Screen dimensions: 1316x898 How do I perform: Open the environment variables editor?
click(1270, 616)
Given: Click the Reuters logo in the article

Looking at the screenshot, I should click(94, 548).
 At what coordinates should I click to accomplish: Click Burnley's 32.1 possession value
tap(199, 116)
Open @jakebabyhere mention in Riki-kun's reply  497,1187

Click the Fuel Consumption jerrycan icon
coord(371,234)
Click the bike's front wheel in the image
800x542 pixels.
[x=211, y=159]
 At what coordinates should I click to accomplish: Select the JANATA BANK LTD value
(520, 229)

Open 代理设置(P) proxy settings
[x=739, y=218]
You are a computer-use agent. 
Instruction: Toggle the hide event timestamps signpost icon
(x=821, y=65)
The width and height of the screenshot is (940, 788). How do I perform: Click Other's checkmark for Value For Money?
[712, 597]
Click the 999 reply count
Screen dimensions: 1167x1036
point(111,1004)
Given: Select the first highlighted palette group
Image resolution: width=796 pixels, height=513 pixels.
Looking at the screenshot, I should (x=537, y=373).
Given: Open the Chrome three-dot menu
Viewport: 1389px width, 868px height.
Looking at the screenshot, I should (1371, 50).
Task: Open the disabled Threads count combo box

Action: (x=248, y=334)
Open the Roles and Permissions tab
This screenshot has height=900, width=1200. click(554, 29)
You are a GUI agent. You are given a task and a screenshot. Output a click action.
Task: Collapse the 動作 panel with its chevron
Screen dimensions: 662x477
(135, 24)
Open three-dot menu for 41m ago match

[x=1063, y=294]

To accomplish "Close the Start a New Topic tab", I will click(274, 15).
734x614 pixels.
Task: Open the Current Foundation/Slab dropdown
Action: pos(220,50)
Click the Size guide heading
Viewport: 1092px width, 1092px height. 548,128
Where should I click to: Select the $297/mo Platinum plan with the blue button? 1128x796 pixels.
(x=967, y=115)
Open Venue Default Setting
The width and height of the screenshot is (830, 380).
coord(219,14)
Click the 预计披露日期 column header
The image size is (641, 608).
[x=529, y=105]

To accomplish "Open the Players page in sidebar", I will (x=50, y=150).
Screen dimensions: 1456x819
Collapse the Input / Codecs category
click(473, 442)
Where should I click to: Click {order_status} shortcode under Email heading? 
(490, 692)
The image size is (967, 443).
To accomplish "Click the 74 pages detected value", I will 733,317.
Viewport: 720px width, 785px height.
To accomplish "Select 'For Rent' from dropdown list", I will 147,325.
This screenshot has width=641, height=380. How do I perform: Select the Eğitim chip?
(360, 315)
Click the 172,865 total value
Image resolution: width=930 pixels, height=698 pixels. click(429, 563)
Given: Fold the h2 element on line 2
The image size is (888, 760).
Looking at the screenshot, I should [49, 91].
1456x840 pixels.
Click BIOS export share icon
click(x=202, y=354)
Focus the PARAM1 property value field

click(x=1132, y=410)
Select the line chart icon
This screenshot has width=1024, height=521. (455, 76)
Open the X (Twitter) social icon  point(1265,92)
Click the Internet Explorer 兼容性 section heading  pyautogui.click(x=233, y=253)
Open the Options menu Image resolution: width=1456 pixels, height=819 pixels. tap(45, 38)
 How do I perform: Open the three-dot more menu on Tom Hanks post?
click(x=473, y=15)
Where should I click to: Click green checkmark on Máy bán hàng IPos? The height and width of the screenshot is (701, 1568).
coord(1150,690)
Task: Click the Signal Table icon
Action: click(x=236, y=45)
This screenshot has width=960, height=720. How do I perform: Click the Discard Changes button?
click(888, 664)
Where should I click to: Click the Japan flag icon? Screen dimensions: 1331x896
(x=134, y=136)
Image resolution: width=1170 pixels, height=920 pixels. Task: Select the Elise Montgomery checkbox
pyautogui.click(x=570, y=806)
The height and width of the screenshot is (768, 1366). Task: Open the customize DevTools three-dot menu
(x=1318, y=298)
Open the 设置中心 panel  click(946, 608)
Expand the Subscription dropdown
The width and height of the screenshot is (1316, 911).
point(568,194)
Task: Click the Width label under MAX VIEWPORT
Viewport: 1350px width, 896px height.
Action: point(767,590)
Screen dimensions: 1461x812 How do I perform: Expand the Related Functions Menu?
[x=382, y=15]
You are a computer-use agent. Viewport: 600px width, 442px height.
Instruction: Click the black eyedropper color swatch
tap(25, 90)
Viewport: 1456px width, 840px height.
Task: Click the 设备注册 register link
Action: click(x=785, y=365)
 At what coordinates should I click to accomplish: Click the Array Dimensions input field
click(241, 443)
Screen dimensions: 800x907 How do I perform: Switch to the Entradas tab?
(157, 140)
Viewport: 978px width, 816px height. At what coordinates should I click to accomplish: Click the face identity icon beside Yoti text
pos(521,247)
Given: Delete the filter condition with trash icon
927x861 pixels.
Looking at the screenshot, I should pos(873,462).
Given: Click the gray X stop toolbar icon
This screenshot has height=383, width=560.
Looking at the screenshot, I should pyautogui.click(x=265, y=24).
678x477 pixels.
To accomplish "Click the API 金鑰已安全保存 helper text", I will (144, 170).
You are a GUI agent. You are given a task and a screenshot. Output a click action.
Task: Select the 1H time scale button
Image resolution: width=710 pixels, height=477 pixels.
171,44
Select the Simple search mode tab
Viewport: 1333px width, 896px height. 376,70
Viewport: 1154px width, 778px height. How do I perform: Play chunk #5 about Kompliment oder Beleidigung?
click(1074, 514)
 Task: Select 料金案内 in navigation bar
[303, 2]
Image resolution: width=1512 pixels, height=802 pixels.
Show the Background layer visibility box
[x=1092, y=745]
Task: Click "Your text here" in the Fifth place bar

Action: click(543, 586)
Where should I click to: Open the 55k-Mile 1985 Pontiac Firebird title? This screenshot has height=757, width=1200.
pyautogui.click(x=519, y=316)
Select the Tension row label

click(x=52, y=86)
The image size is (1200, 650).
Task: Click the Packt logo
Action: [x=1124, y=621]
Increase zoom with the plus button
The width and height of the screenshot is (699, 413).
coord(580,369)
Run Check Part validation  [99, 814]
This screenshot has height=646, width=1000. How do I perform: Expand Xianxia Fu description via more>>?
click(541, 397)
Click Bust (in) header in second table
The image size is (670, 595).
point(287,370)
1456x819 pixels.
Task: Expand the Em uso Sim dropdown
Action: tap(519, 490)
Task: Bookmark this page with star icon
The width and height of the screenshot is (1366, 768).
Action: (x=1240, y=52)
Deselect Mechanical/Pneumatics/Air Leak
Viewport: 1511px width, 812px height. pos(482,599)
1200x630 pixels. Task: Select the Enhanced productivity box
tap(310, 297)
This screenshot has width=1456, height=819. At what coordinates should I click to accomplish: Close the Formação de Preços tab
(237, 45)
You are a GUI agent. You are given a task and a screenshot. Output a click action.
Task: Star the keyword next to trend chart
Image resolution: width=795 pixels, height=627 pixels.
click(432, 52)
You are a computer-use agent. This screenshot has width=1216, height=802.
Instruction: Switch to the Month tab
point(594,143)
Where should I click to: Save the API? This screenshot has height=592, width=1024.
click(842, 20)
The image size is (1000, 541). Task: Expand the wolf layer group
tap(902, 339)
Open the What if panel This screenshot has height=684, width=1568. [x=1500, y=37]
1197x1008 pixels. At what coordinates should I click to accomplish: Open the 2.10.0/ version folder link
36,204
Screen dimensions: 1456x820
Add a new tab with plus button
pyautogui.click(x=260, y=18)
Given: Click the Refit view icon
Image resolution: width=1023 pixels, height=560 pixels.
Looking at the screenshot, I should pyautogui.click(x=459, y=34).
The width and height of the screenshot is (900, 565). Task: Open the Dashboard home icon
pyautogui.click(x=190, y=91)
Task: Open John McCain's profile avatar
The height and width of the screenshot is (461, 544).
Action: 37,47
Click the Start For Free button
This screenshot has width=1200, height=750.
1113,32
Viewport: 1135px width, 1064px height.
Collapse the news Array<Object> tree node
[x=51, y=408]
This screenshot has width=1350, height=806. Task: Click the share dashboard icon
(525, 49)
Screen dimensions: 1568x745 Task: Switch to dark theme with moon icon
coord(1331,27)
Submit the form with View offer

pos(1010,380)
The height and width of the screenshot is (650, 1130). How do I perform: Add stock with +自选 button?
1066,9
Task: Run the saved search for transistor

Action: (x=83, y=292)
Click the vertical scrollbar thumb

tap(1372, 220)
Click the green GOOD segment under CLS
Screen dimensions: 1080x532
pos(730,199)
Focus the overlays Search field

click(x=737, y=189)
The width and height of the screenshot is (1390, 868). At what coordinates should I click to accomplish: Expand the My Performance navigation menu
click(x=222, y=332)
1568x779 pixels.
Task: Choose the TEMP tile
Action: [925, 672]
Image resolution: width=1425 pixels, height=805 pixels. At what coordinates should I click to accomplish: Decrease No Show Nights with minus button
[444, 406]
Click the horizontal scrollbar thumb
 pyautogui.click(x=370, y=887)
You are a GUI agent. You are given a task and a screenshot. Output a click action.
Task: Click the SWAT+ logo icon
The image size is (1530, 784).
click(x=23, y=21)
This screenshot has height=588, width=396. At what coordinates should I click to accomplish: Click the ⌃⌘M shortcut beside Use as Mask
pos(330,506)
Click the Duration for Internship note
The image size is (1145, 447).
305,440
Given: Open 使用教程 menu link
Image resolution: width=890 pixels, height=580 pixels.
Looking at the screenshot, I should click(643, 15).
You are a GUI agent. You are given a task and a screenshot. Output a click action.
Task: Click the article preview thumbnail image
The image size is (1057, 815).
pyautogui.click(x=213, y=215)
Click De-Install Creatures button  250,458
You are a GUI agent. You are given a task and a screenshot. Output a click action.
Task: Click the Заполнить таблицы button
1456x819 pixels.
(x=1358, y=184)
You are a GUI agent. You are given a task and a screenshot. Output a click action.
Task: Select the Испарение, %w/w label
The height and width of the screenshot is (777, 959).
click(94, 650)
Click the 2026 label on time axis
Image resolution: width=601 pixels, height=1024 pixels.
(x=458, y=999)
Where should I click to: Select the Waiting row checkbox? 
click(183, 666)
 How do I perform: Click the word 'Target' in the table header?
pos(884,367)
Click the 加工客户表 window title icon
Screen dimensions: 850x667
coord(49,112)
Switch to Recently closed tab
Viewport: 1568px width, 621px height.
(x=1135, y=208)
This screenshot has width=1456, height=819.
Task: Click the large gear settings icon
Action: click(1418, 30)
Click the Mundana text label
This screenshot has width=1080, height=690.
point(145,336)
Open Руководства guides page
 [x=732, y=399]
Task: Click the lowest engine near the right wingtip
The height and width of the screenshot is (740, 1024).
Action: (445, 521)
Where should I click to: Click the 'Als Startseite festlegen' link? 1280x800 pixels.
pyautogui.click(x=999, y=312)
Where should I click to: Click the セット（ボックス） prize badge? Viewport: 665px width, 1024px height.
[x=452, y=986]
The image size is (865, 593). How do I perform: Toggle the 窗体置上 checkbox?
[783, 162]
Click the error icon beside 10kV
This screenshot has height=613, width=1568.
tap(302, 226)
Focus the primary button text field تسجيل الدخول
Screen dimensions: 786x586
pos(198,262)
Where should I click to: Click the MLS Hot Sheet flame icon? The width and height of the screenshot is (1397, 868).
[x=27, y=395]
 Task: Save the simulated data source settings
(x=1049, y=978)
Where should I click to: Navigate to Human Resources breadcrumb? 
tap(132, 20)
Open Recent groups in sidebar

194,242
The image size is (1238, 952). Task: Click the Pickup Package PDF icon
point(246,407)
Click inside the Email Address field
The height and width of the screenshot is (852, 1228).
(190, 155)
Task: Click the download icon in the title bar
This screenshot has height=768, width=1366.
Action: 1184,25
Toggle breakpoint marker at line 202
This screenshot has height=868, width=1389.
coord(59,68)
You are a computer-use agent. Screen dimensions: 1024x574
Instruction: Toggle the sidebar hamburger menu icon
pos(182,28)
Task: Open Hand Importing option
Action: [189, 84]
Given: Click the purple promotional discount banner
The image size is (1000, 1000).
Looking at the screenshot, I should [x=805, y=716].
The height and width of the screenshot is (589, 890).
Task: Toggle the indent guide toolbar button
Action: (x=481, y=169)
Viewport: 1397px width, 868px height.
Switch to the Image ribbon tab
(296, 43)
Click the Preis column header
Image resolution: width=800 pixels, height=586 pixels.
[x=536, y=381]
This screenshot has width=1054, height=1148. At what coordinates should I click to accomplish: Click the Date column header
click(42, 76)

□ □ □ □ □

> **TASK DETAILS**
Which lines of the listing contain the string "label"? Collect every such line, counting only matches with the same case.

> **REPLY TO THE EXERCISE**
Task: Click the Width label under MAX VIEWPORT
Select the Tension row label
Task: Select the Испарение, %w/w label
Click the 2026 label on time axis
Click the Mundana text label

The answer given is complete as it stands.